Proletarianization Defined

A Review of Historical and Contemporary Examples

Construction of new Walmart stores signals the continued proletarianization of labor in the U.S.
A construction crew works on the site of a new Wal-Mart store August 15, 2006 in Niles, Illinois. Tim Boyle/Getty Images

Proletarianization refers to the original creation of and the ongoing expansion of the working class in a capitalist economy. The term stems from Marx's theory of the relationship between economic and social structures, and is useful as an analytic tool for understanding changes in both in today's world.

Extended Definition

Today, the term proletarianization is used to refer to the ever-growing size of the working class, which results from growth imperative of a capitalist economy.

In order to business owners and corporations to grow in a capitalist context, they have to accumulate more and more wealth, this requires increasing production, and thus increasing amounts of workers. This can also be considered a classic example of downward mobility, meaning that people are moving from the middle class into the less wealthy working class.

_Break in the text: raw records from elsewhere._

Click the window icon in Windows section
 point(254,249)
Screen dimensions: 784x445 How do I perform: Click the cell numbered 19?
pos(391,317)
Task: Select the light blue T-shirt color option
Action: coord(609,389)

The term originates in Karl Marx's theory of capitalism articulated in his book Capital, Volume 1, and initially refers to the process of creating a class of workers--the proletariat--who sold their labor to factory and business owners, who Marx referred to as the bourgeoisie, or the owners of the means of production. According to Marx and Engels, as they describe in The Manifesto of the Communist Party, the creation of the proletariat was a necessary part of the transition from feudal to capitalist economic and social systems. (English historial E.P.

Thompson provides a rich historical account of this process in his book The Making of the English Working Class.)

Marx also described in his theory how the process of proletarianization is an ongoing one. As capitalism is designed to produced the continual accumulation of wealth among the bourgeoisie, it concentrates wealth in their hands, and limits access to wealth among all others.

As wealth is funneled to the top of the social hierarchy, more and more people must accept wage labor jobs in order to survive.

Historically, this process has been a companion to urbanization, dating back to early periods of industrialization. As capitalist production expanded in urban centers, more and more people moved from agrarian lifestyles in the countryside to wage labor factory jobs in cities. This is a process that has unfolded over centuries, and that continues today. In recent decades formerly agrarian societies like China, India, and Brazil have been proletarianized as the globalization of capitalism pushed factory jobs out of Western nations and into nations in the global south and east where labor is cheaper by comparison.

But today, proletarianization takes other forms as well. The process continues to unfold in nations like the U.S., where factory jobs are long gone, as one of a shrinking market for skilled labor and one hostile to small businesses, which shrinks the middle class by pushing individuals into the working class. The working class in today's U.S. is diverse in jobs, to be sure, but it is largely composed of service sector work, and of low- or unskilled jobs that render workers easily replaceable, and thus their labor invaluable in a monetary sense.

This is why proletarianization is understood today as a process of downward mobility.

A report released by Pew Research Center in 2015 shows that the process of proletarianization continues in the U.S., evidenced by the shrinking size of the middle class, and the growing size of the working class since the 1970s. This trend was exacerbated in recent years by the Great Recession, which reduced the wealth of most Americans. In the period following the great recession, wealthy people recovered wealth while middle and working class Americans continued to lose wealth, which fueled the process. Evidence of this process is also seen in the growing number of people in poverty since the late 1990s.

It's important to recognize that other social forces affect this process too, including race and gender, which render people of color and women more likely than white men to experience downward social mobility in their lifetimes.